Vous évoquez les conditions de travail à Pôle emploi. Que voulez-vous dire ? Nous mesurons la qualité de vie au travail et réalisons un investissement très fort de formation, à hauteur de cinq jours par agent en moyenne. Nous sommes très vigilants sur la qualité de vie au travail, et nous avons un dispositif de prévention des risques psychosociaux, avec des lignes d'écoute. Je n'ai pas le sentiment que, en matière de politique sociale, vu les investissements que nous y consacrons, il y ait des problèmes particuliers. Pour celles et ceux qui ont été recrutés depuis juillet, par exemple, et qui sont au nombre de 2 150, nous prévoyons douze semaines de formation et un tutorat. Un certain nombre de ces CDD de dix-huit mois se transformeront en CDI. C'est un investissement nécessaire et utile.

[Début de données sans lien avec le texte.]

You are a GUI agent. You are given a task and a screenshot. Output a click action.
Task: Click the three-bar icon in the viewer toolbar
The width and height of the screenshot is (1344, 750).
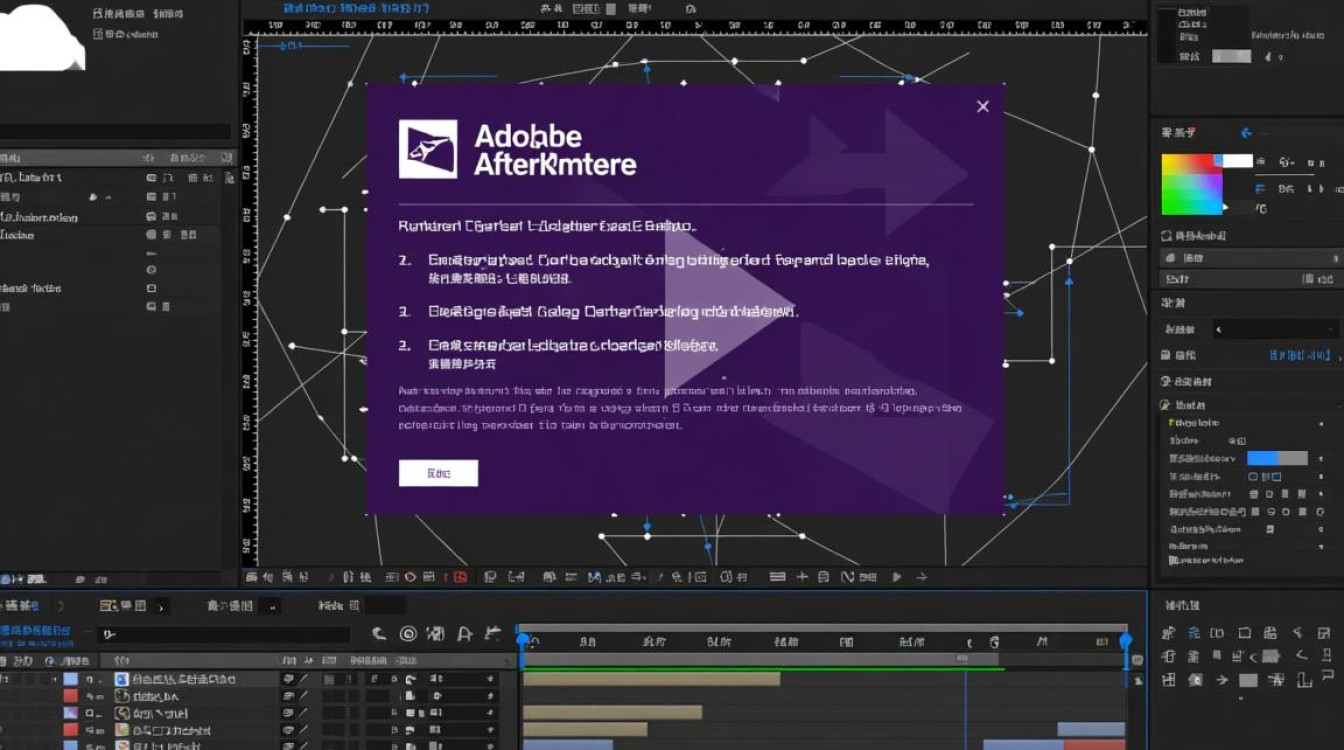tap(777, 577)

Sur le numérique, je suis d'accord avec vous. Nous essayons d'avancer sur deux jambes : il faut travailler sur les services numériques, parce que ceux qui maîtrisent le numérique en ont besoin, et que cela dégage du temps pour nos conseillers. Et il faut travailler sur la fracture numérique. Au-delà des volontaires du service civique, nous réalisons un diagnostic des difficultés, en utilisant des outils qui ont été conçus par d'autres, et en mettant en place des ateliers de formation à la maîtrise des outils numériques de Pôle emploi, et des ateliers pour former à l'utilisation du numérique pour la recherche d'emploi. Nous avons des partenariats très forts avec Emmaüs Connect.

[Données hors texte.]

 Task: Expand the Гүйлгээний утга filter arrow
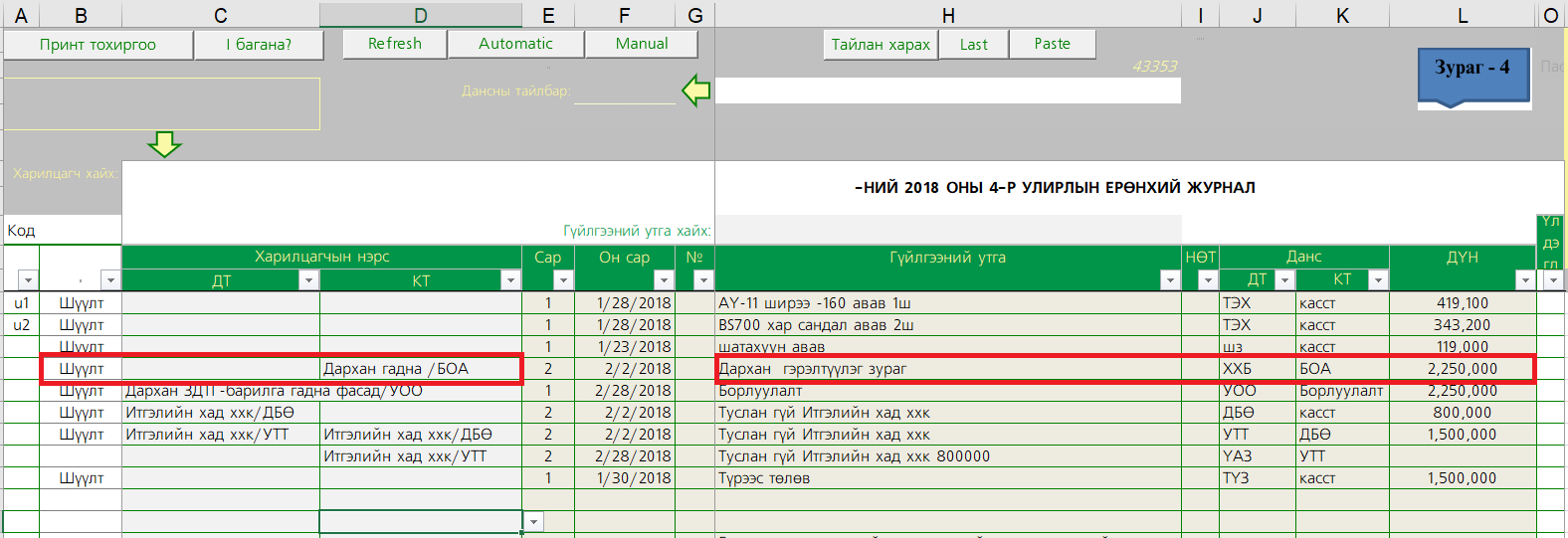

Le premier enjeu de l'emploi des seniors, c'est que les seniors restent en emploi. Pour la reprise d'emploi, il faut combattre les stéréotypes. Et c'est notre rôle d'essayer de les combattre. Je ne pense pas qu'il faille créer des conseillers spécialisés pour les seniors - même si cette question fait débat au sein de Pôle emploi. Les seniors à Pôle emploi ont leur conseiller comme les autres, et bénéficient de nos outils. En revanche, beaucoup d'agences lancent des initiatives et créent des clubs seniors, ce qui impulse une dynamique. Notre stratégie est de laisser les agences prendre le maximum d'initiatives. Nous cherchons celles qui, pour les seniors, produisent le plus d'efficacité. Pour autant, on sait bien qu'une fois que l'on est senior et que l'on est inscrit à Pôle emploi, les chances de retrouver un emploi sont plus faibles, pour différentes raisons.

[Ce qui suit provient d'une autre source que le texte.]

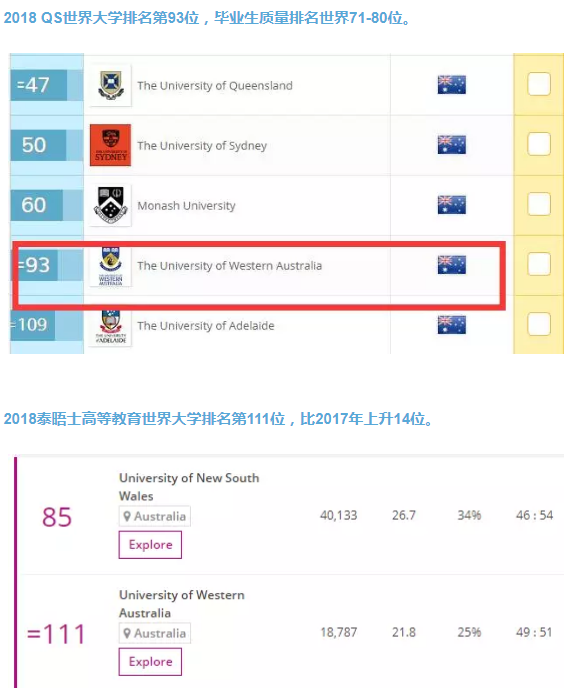
Task: Tick the compare checkbox for University of Sydney
Action: [x=539, y=144]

Sur les QPV, un premier élément de réponse se trouve dans l'allocation des moyens au sein de Pôle Emploi. Nous répartissons les effectifs entre régions, et les régions les répartissent entre agences. Nous avons toutefois un mécanisme qui permet d'attribuer plus de moyens là où il y a des volumes significatifs de personnes en politique de la ville. Une des réponses à la question du traitement de ces jeunes, c'est de s'assurer que leurs agences ont plus de moyens que les autres. L'enjeu est moins de créer de nouvelles agences dans ces quartiers que de parvenir à aller vers les personnes concernées. Outre les inscrits, il y a les invisibles, et cela nous préoccupe. La réponse passe par un travail avec les associations, et par le déplacement physique de Pôle emploi. Dans quelques régions, nous créons une place de l'emploi, sous forme de chapiteaux qu'on peut monter, par exemple dans un centre commercial, et dans lesquels nous présentons tous nos services avec nos partenaires.
Je suis depuis fin 2011 à Pôle emploi. Je n'ai pas connu beaucoup d'années où l'on y a supprimé des emplois. Quand il y a eu des suppressions, c'était à hauteur de 395 ou 400 emplois. Depuis une longue période, on est plutôt en augmentation d'effectifs. Est-il anormal de se dire que, lorsque la charge augmente, on recrute pour une durée correspondant à l'augmentation de la charge ? C'est ce qu'on essaie de faire, en négociant avec les syndicats le recrutement, en cas d'à-coups conjoncturels, de CDD de dix-huit mois - avec la formation nécessaire. Je ne vois pas pourquoi on ne recruterait qu'en CDI si nous avons des variations de charges. Quel est l'organisme, public ou privé, qui étalonnerait ses ressources sur les pics d'activité ? Il faut simplement s'assurer que le socle fait face aux besoins récurrents - et je crois que c'est le cas.